> Given passage:
Dr. Leka completed his undergraduate studies at the Faculty of Medicine at the renowned “La Sapienza” University of Rome, where he graduated as a surgeon in 1953. After graduation, he came to the United States to complete an internship in Jersey City, New Jersey. The battle for medical studies was not over yet. He continued his specialization at New York University and at the “Graduate School” of the University of Pennsylvania, where he specialized in internal diseases, with a special focus on Cardiology. This specialization took Dr. Agim Leka no less than five years, from 1953 to 1958.
FROM KENTUCKY TO NEW YORK
After specialization, in June 1958, Dr. Agim Leka was appointed as an internist specialist at the Veterans Hospital in Louisville, Kentucky, a hospital of the American Government. He was also a lecturer at the University of Louisville, School of Medicine. The two-year experience he gained in Kentucky was valuable. After two years, he returned to New York. Dr. Leka does not forget the date July 1, 1960. It was a special day because, precisely on July 1, he opened his medical office in Baldwin on Long Island, New York.
Gradually, the small town became part of his life, while he was a tireless doctor, who was always close to his patients. The chronological calendar of his medical services is rich in dates and contributions. In 1978, Dr. Leka was appointed Instructor of Internal Medicine at Stony Brook University on Long Island. This is one of the well-known universities in the field of public research, although it is relatively new, it ranks among the most famous in North America. Dr. Agim Leka’s contribution to this institution was also valuable.
In 1994, Dr. Agim Leka was appointed assistant professor of preventive medicine at New York Medical College in Valhalla, NY. He would hold this position until December 31, 2002, when, due to age, he closed his academic activity, to continue his professional one. Dr. Agim Leka’s services are valuable. He was a member of the Educational Committee of “Mercy Medical Center” in Rockville Center, NY. At that time, Dr. Leka performed a valuable service to the community. He managed to connect Harvard
University in Boston with Mercy Medical Center in Long Island. This was done for the first time and attracted the attention of the media.
– “This,” says Dr. Leka, – was the first and only connection that the famous Harvard University made with an institute outside Boston. The arrival of Harvard professors in Long Island made a great impression and brought a valuable experience. The latest discoveries of scientists achieved at the famous Harvard University were published by professors at Harvard conferences on Long Island”.

> Source information:
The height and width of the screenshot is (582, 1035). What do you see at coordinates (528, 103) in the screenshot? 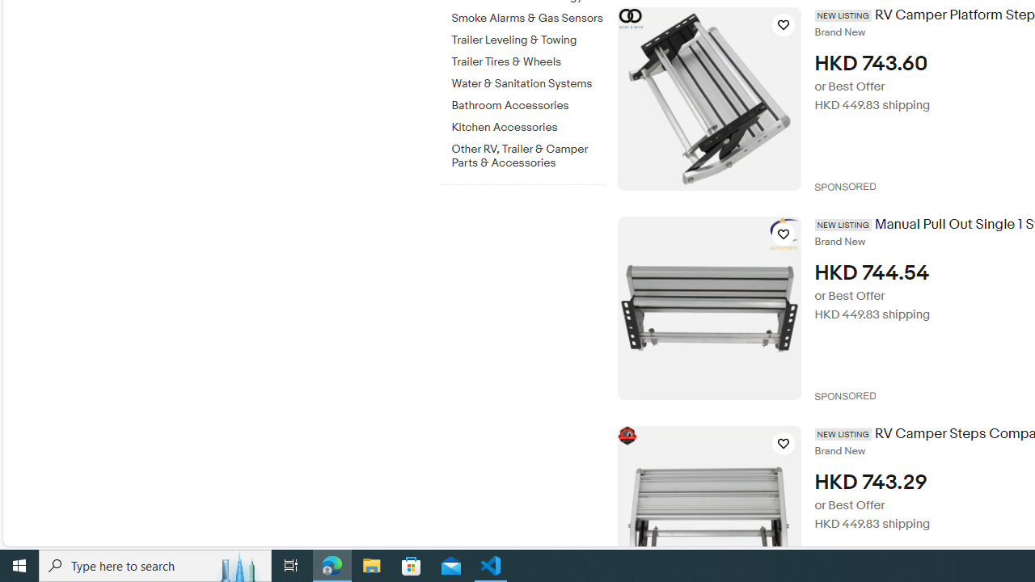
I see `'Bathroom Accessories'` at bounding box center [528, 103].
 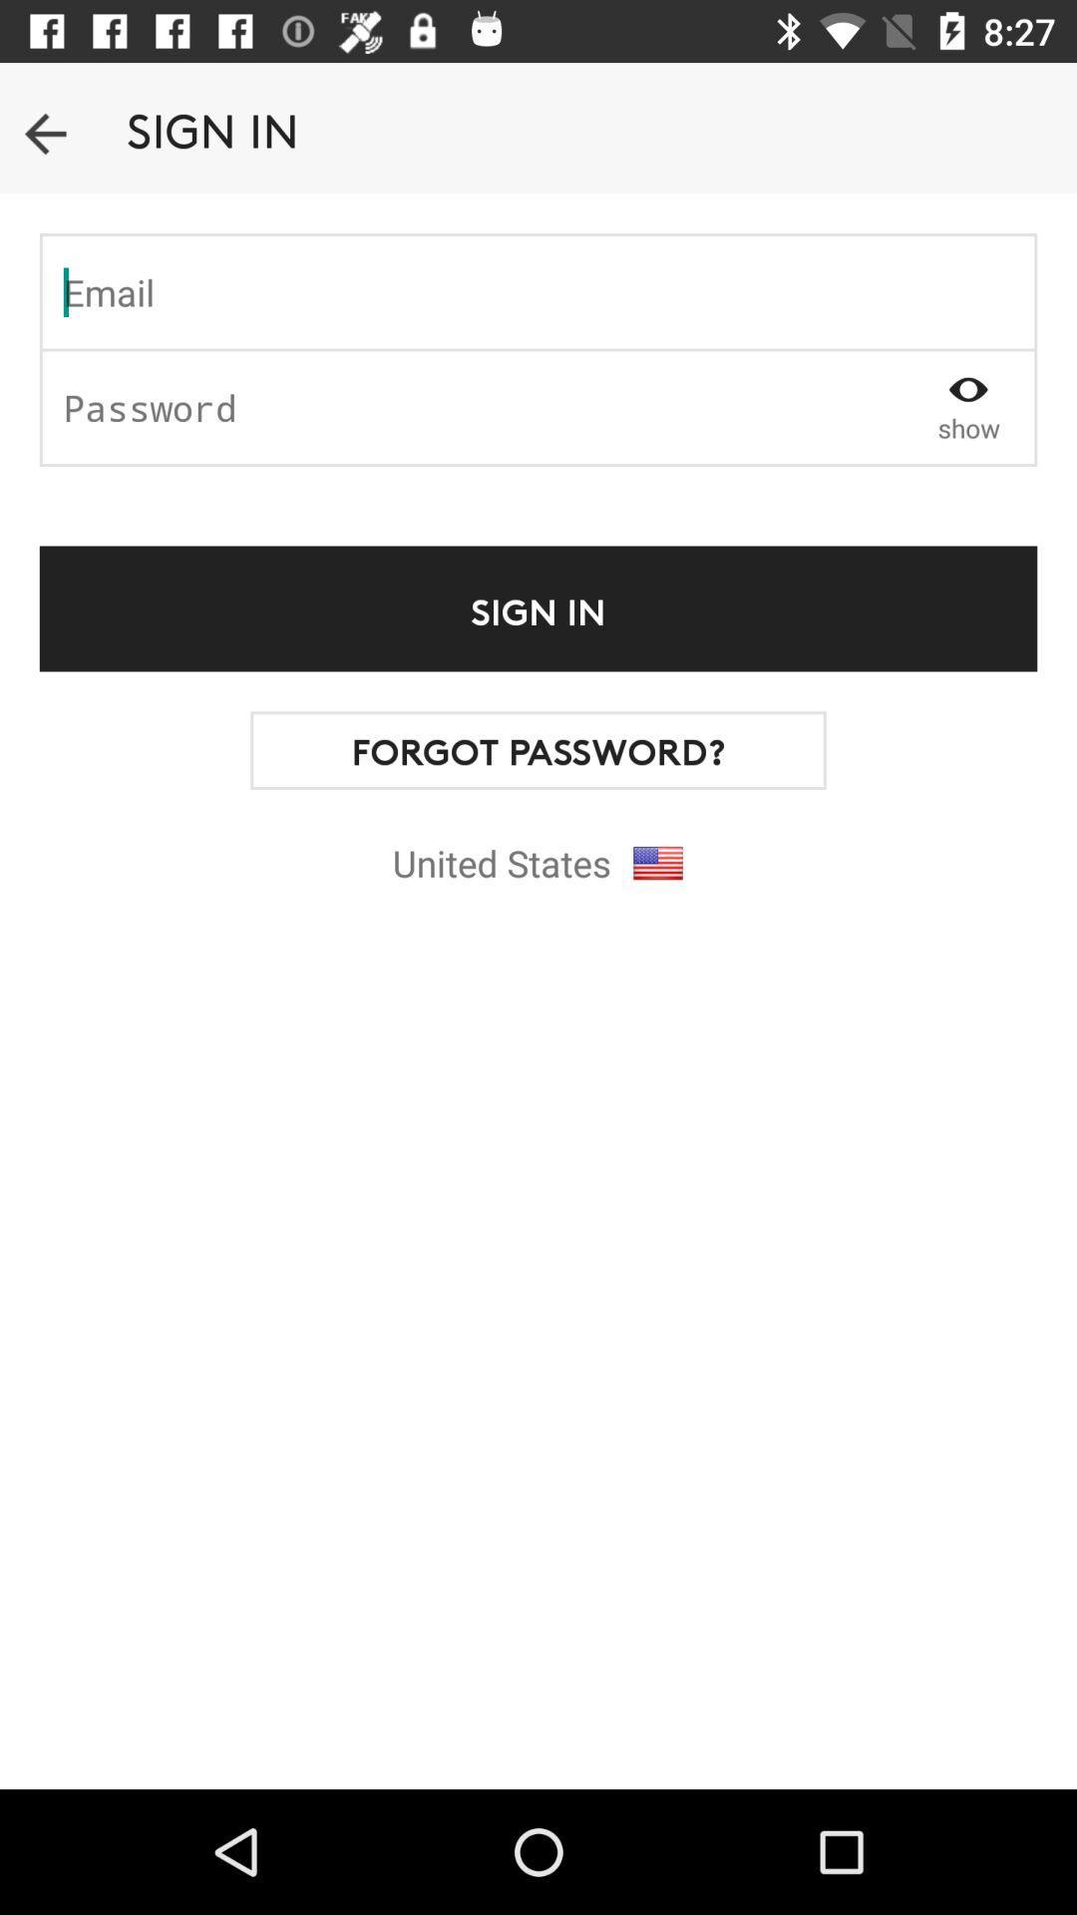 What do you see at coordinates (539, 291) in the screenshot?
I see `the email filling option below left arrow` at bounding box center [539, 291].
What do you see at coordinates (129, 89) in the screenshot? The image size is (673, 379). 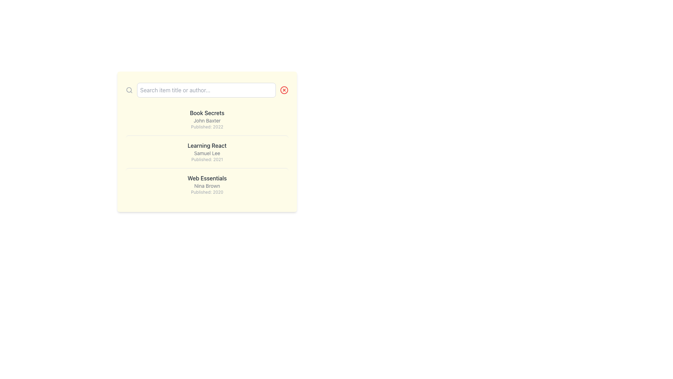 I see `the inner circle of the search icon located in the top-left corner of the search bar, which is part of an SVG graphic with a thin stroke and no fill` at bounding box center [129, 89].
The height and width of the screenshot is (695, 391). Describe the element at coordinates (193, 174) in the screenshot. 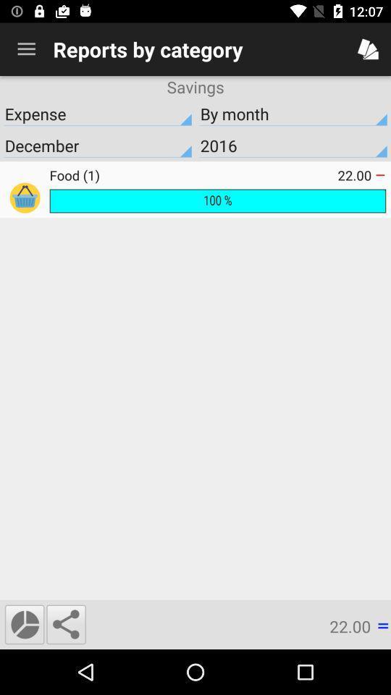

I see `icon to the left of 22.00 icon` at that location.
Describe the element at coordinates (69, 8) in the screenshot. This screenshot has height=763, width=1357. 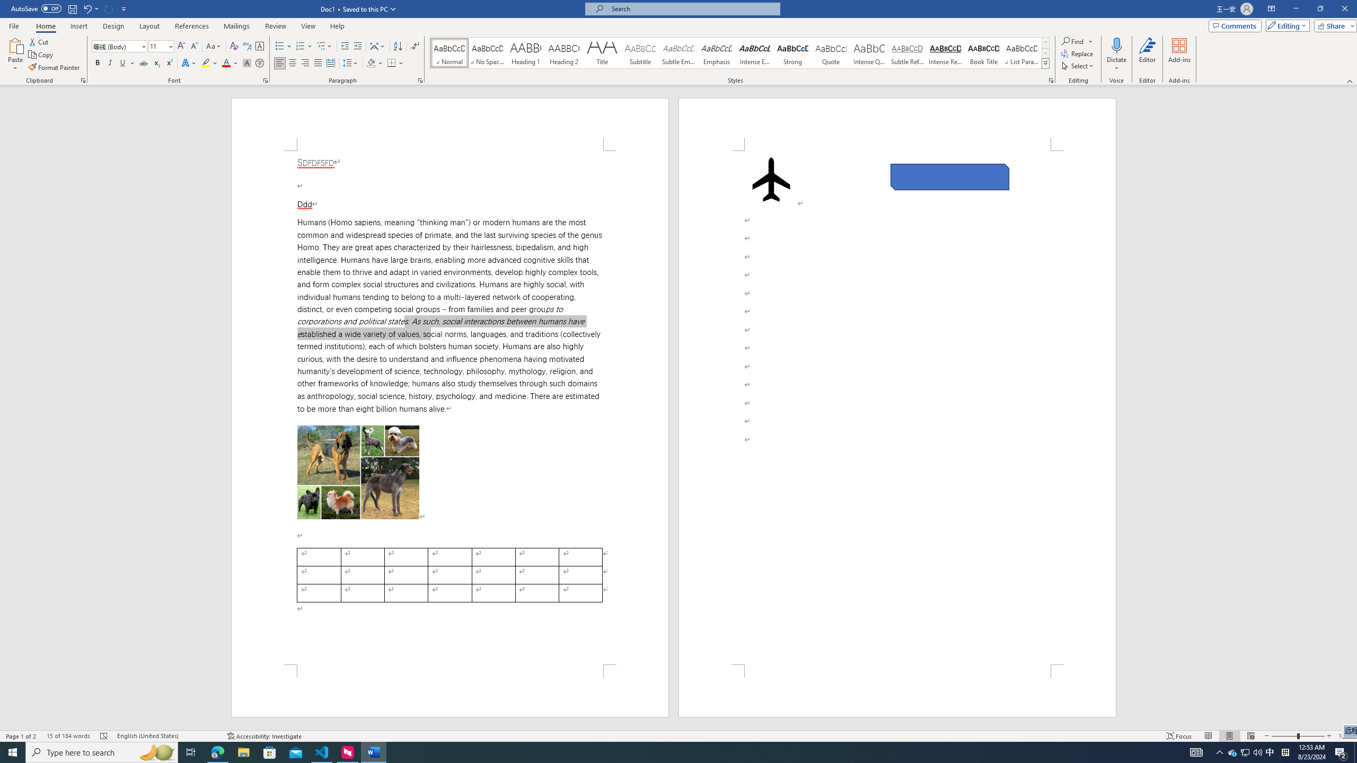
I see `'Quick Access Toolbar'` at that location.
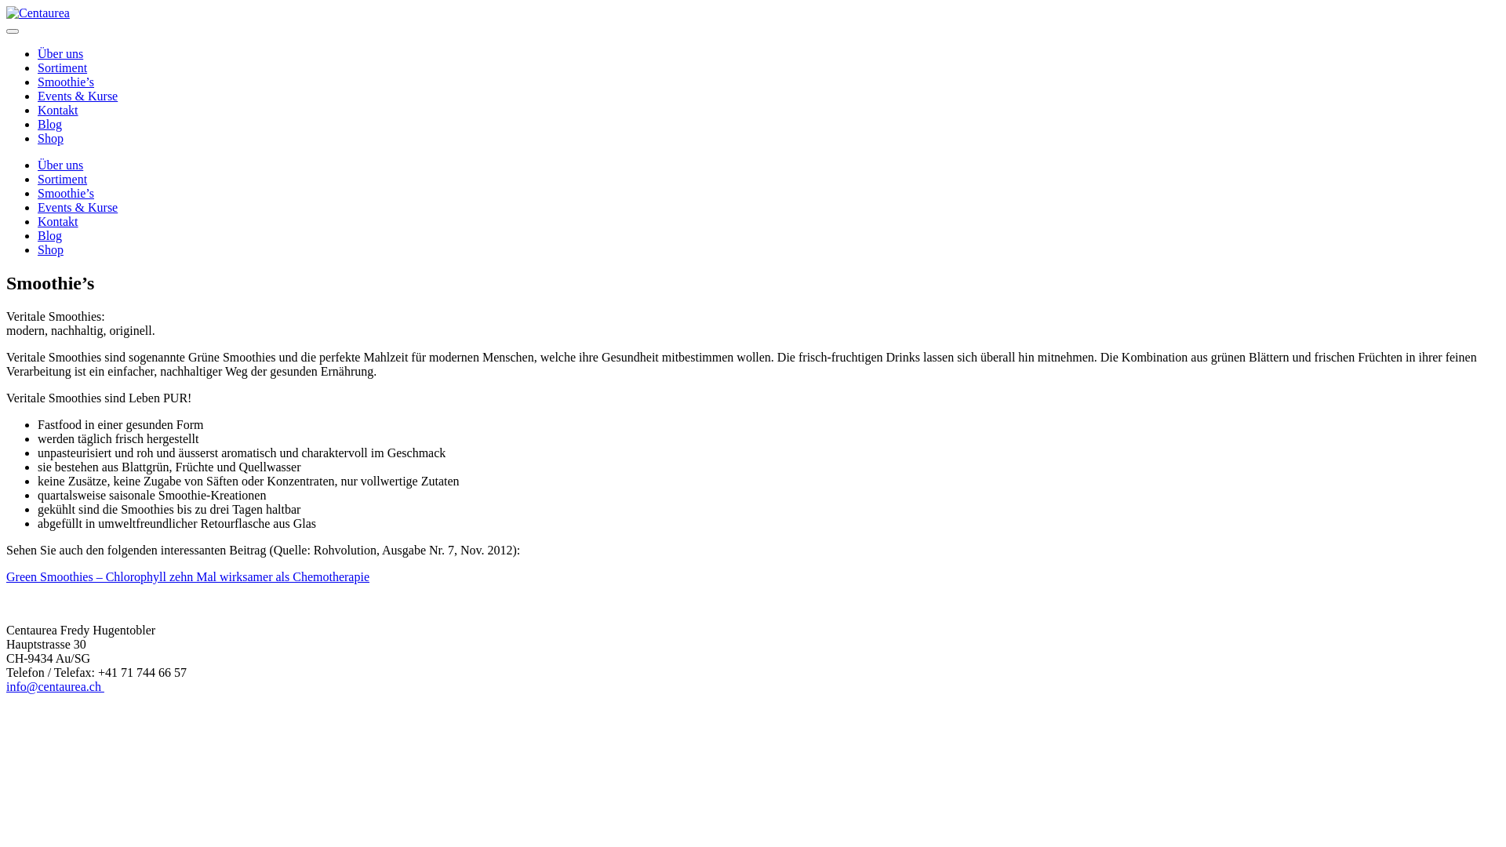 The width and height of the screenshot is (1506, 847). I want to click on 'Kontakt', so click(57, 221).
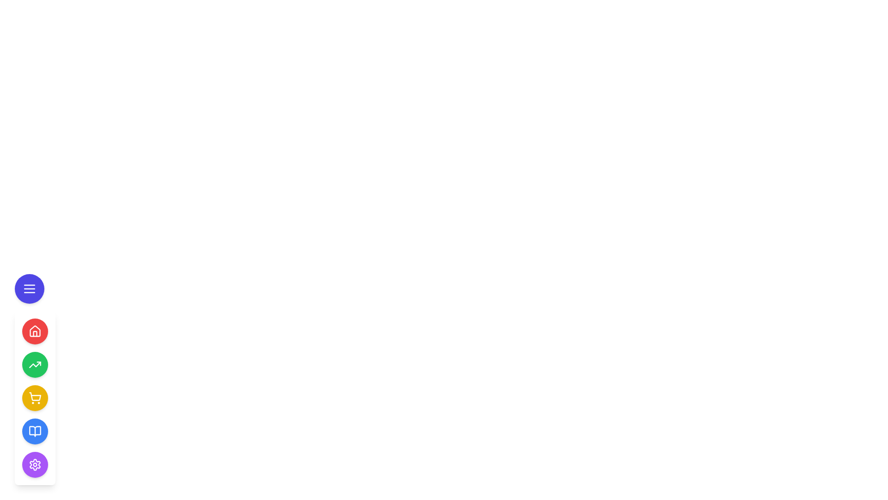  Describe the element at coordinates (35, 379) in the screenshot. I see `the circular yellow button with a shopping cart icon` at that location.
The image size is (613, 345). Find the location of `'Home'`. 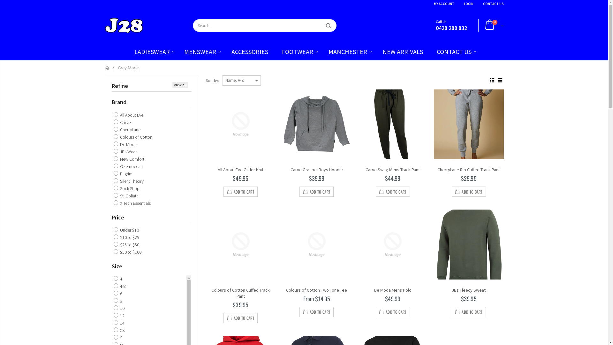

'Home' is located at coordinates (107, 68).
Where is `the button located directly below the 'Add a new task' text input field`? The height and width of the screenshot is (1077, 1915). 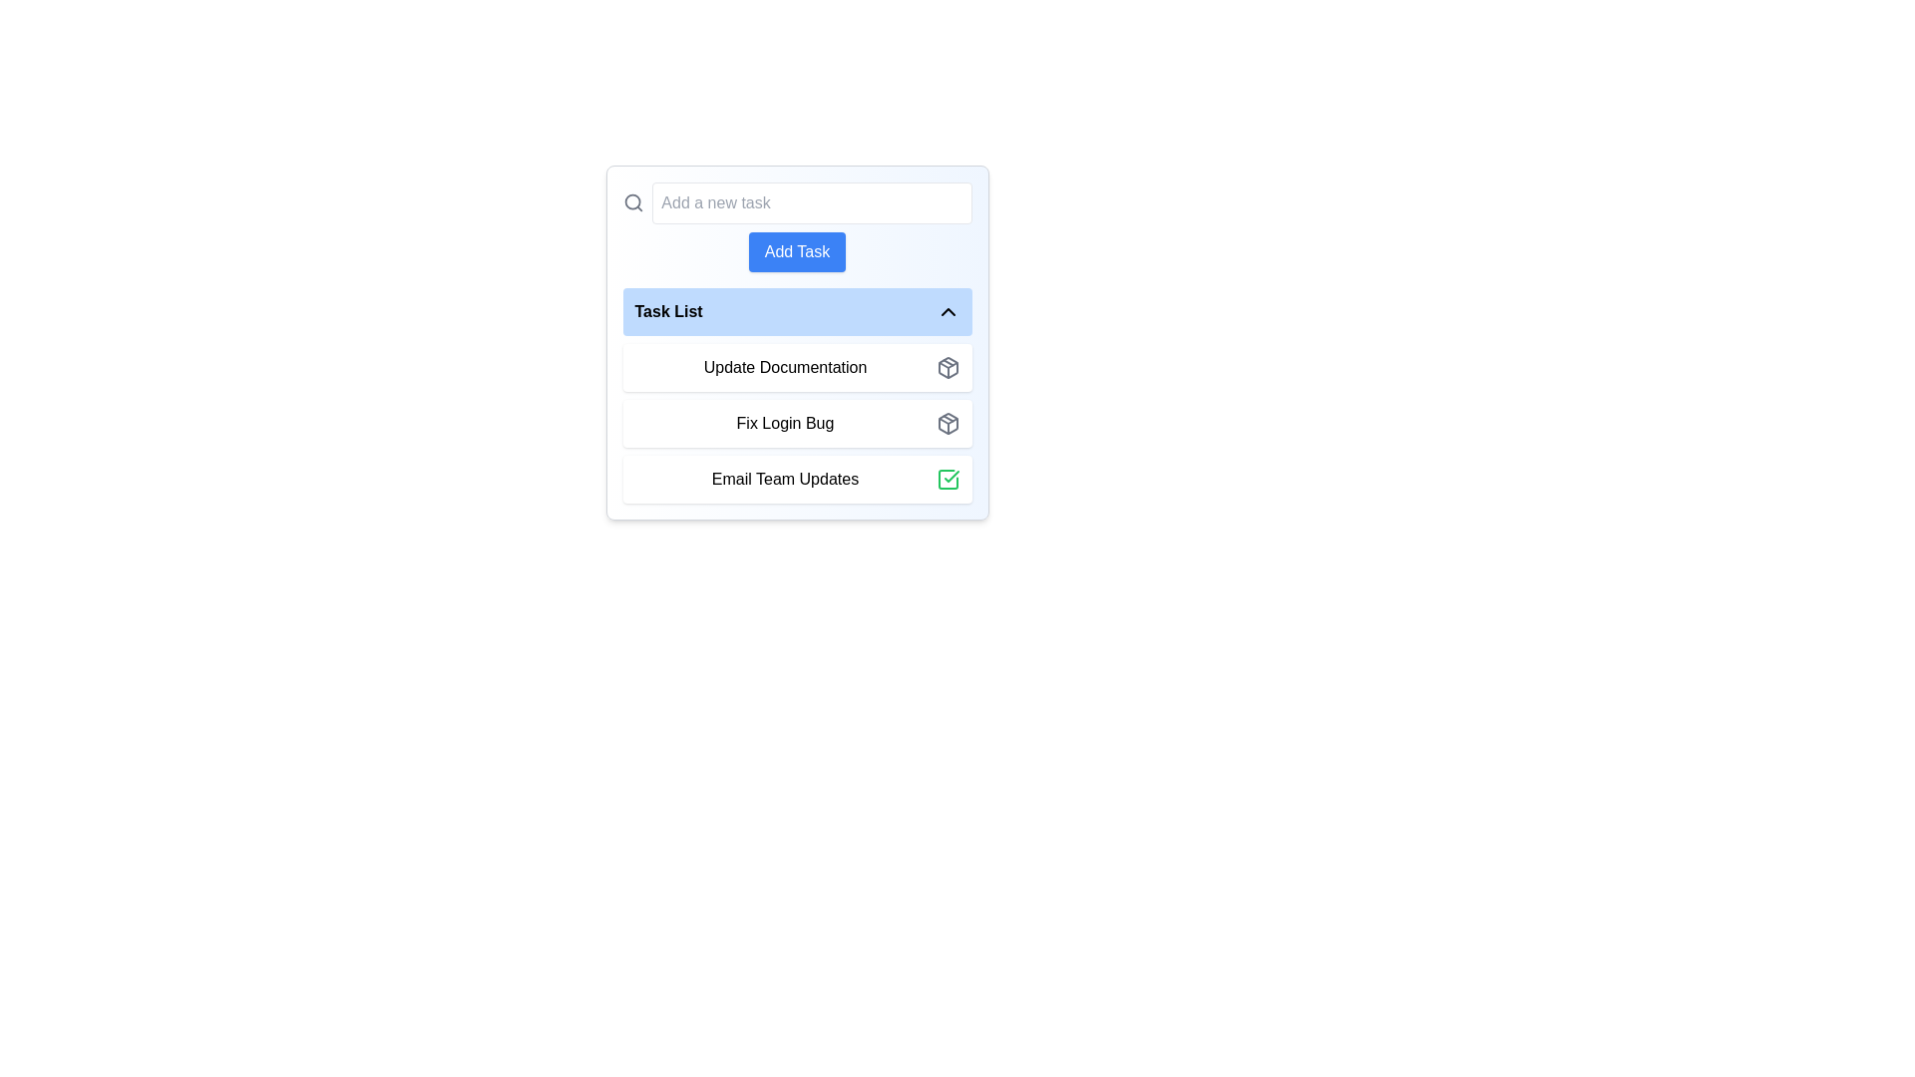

> Problems to solve:
a – Answer these from the text about Dr. Agim Leka:
(i) In what year did he graduate as a surgeon?
(ii) On what date did he open his medical office in Baldwin?
(iii) To what position was he appointed at New York Medical College in 1994?
b – Please write a continuation of the text about Dr. Agim Leka, beginning right after its final sentence.

> Set of answers:
a –
(i) 1953
(ii) July 1, 1960
(iii) Assistant professor of preventive medicine

b –
This event did not escape the notice of The New York Times, which in its issue of April 26, 1975, wrote: “The association of Harvard with Mercy Hospital, one of the four hospitals of the Diocese of Rockville Centre, which encompasses the entire Long Island region, was carried out by Dr. Agim Leka of Baldwin, a member of the Educational Committee. Dr. Agim Leka said that after attending courses at Harvard Medical School, he saw the need to bring that program, close to where he lives and connected to his workplace…”!
IN SERVICE OF THE ALBANIAN COMMUNITY
Dr. Agim Leka is known to many Albanian families in the state of New York. They are grateful to the doctor; especially Albanians newly arrived in America, who, because of the language, often knocked on the doctor’s door. Dr. Leka tells us that his humanitarian medical activity for half a century of practicing the profession served patients of different social classes, from diplomats, ministers of post-communist Albanian governments who came here for treatment and examinations, nationalists who fled Albania after World War II, the anti-fascist National Hero Abaz Kupi, Albanians from Kosovo and other ethnic areas, who suffered under the genocide of the Slavs, as well as former prisoners of the communist dictatorship, who came to America after 1990.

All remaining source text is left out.